_Consigne_
Répondez à ces questions sur le récit « Après Panama » :
1. Quel jour et à quelle heure le bateau quitte-t-il la marina Flamenco ?
2. Combien de litres suffisent à remplir les deux réservoirs à ras bord ?
3. Quand Patrick Nussbaum a-t-il rejoint le bord ?

_Extrait à lire_
________

Après Panama

Perlas

Après Panama

 

Nous quittons la marina Flamenco le dimanche à midi, après avoir fait le plein de diesel. Le passage du canal, soit environ 18 heures par moteur, mais beaucoup au point mort dans les écluses, ne nous a pas fait consommer outre mesure, dès lors que 40 litres remplissent nos deux réservoirs à ras bord. La traversée sur les Galápagos s’annonce calme à très calme, et mieux vaut avoir du diesel en profusion, si l’on doit faire plusieurs jours au moteur.

 

Nous allons mouiller devant la Marina de la Playita pour l’après-midi et la nuit. Patrick Nussbaum qui a rejoint le bord le 4 au soir, demande de pouvoir finir quelques documents et avoir du temps pour rédiger et envoyer des e-mails et faire quelques téléphones. Spyro a aussi un sanglier sur le feu qui requiert quelques communications.

 

La veille au soir, nous avons reçu les dernières instructions de Luc et Victor lors du skipper’s briefing, après une journée de courses dans deux supermarchés. Il ne fallait rien oublier, vu l’absence de tels supermarchés jusqu’à Tahiti dans trois mois. Les lieux de réapprovisionnement seront plus modestes aux Galápagos et aux Marquises.

________

_Données fournies_
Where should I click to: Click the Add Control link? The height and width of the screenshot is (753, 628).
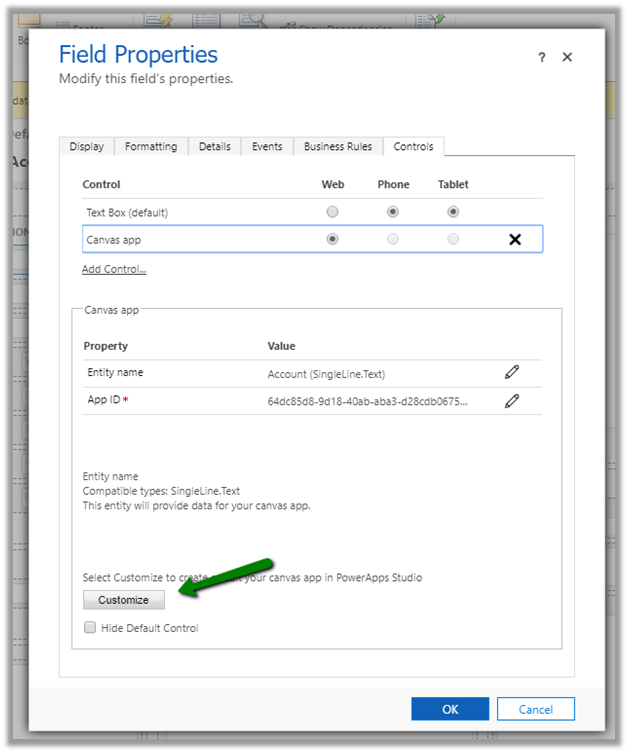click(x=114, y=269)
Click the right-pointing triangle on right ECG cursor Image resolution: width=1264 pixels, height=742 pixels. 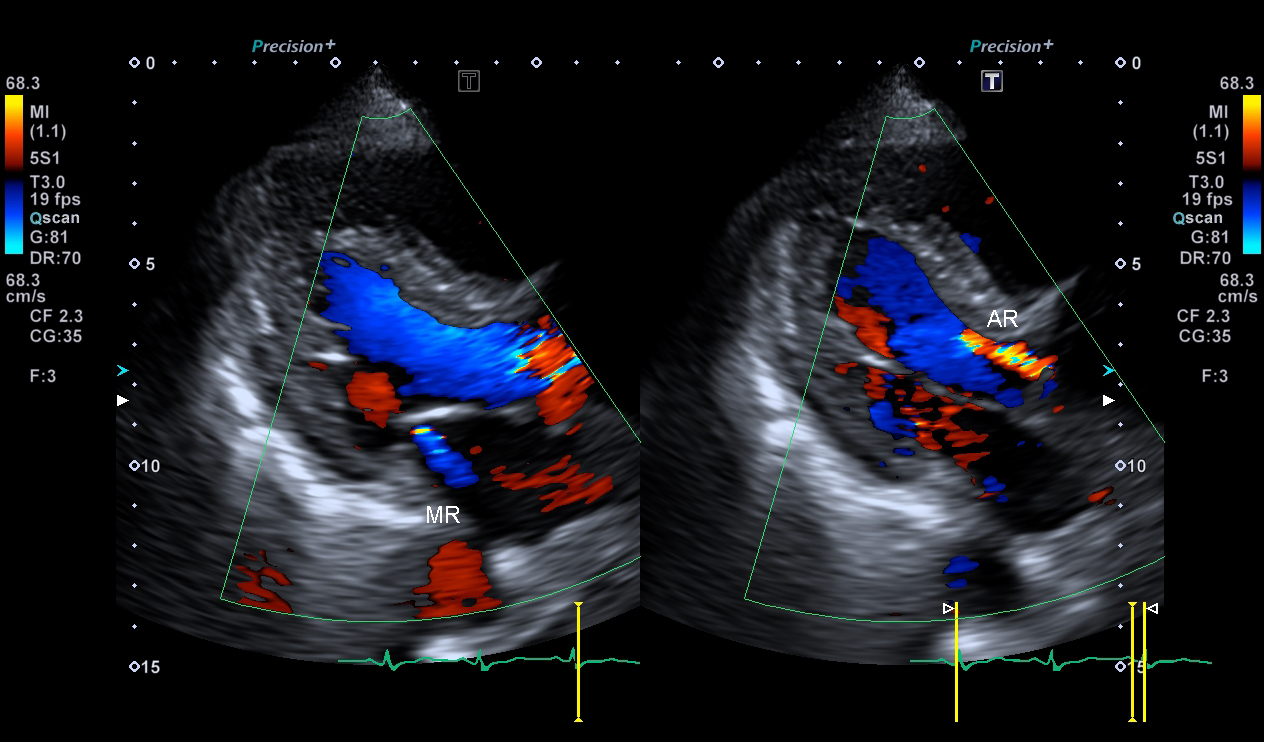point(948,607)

________

_Réponse attendue_
1. Le dimanche à midi.
2. 40 litres.
3. Le 4 au soir.